Botswana and Zimbabwe are longtime traditional trading partners such that Zimbabwean companies, especially from Bulawayo takes advantage of the closeness between the two countries to export to the neighbouring country at competitive prices. Zimbabwe’s trade with Botswana has in the past three years shown steady growth with Zimbabwe’ exports moving from US$19,2 million in 2017 to US$43,3 million in 2019.
It is in this context that the two governments are discussing possibilities of establishing a One Stop Border Post at Plumtree/Ramokgwebana entry/exit point, a move expected to significantly reduce time taken to clear goods and passengers at the borders.
This was revealed by Zimbabwe Ambassador to Botswana, Mr Batiraishe Henry Mukonoweshuro during a Virtual Trade Mission organised by the two countries.
Ambassador Mukonoweshuro said the planned One Stop Border Post which is in line with Southern African Development Community (SADC) plans, will go a long way in facilitating improved intra-regional trade in Southern Africa.
“With regards to the issue of trade facilitation, the Governments of Zimbabwe and Botswana are discussing the possibility of establishing a One Stop Border
Post at Plumtree/Ramokgwebana,” he said. “This will enhance trade facilitation and lead to expansion of trade, not only between Zimbabwe and Botswana but intra-regional trade in goods and services, contributing towards SADC’s regional integration objectives.”

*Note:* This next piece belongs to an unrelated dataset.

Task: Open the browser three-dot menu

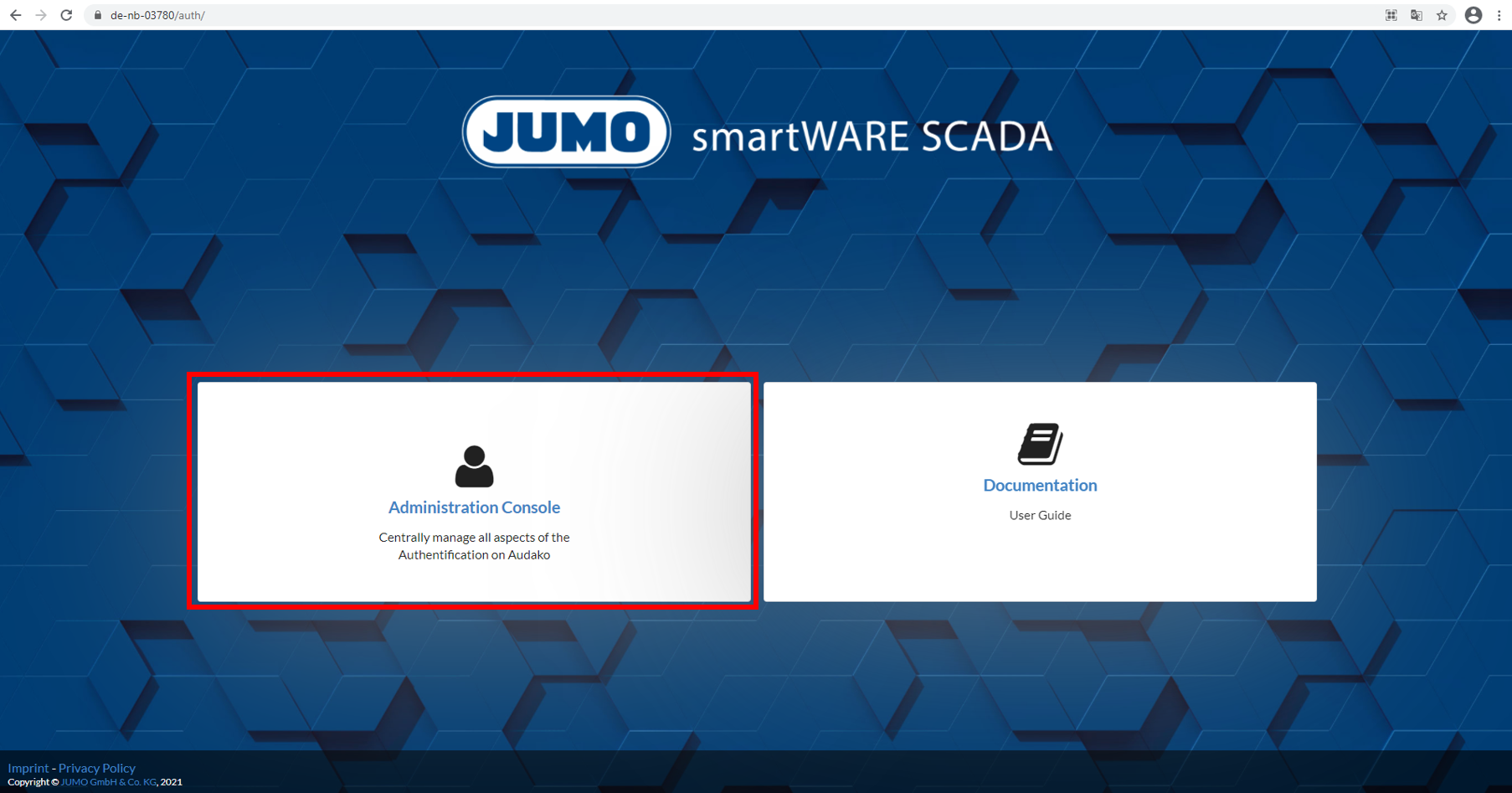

At the moment there are only two functional One Stop Border Posts in SADC with Chirundu Border Post between Zimbabwe and Zambia being the first to be constructed in 2009 followed by Nakonde-Tunduma Border Post between Tanzania and Zambia while the third, Kazungula border post between Botswana and Zambia is still under construction.
The SADC Protocol on Trade signed in 1996, which advocates for the elimination of barriers to trade as well as the easing of customs and transit procedures gave birth to the One Stop Border Post initiative launched in November 2009.
Under this scheme, immigration and customs procedures are carried out just once in each direction, in contrast to the situation at most border posts in the region where paperwork must be completed on both sides of the border. Zimbabwe’s trade development and promotion agency, ZimTrade, believes that efficient service at the country’s borders promotes crossborder trade.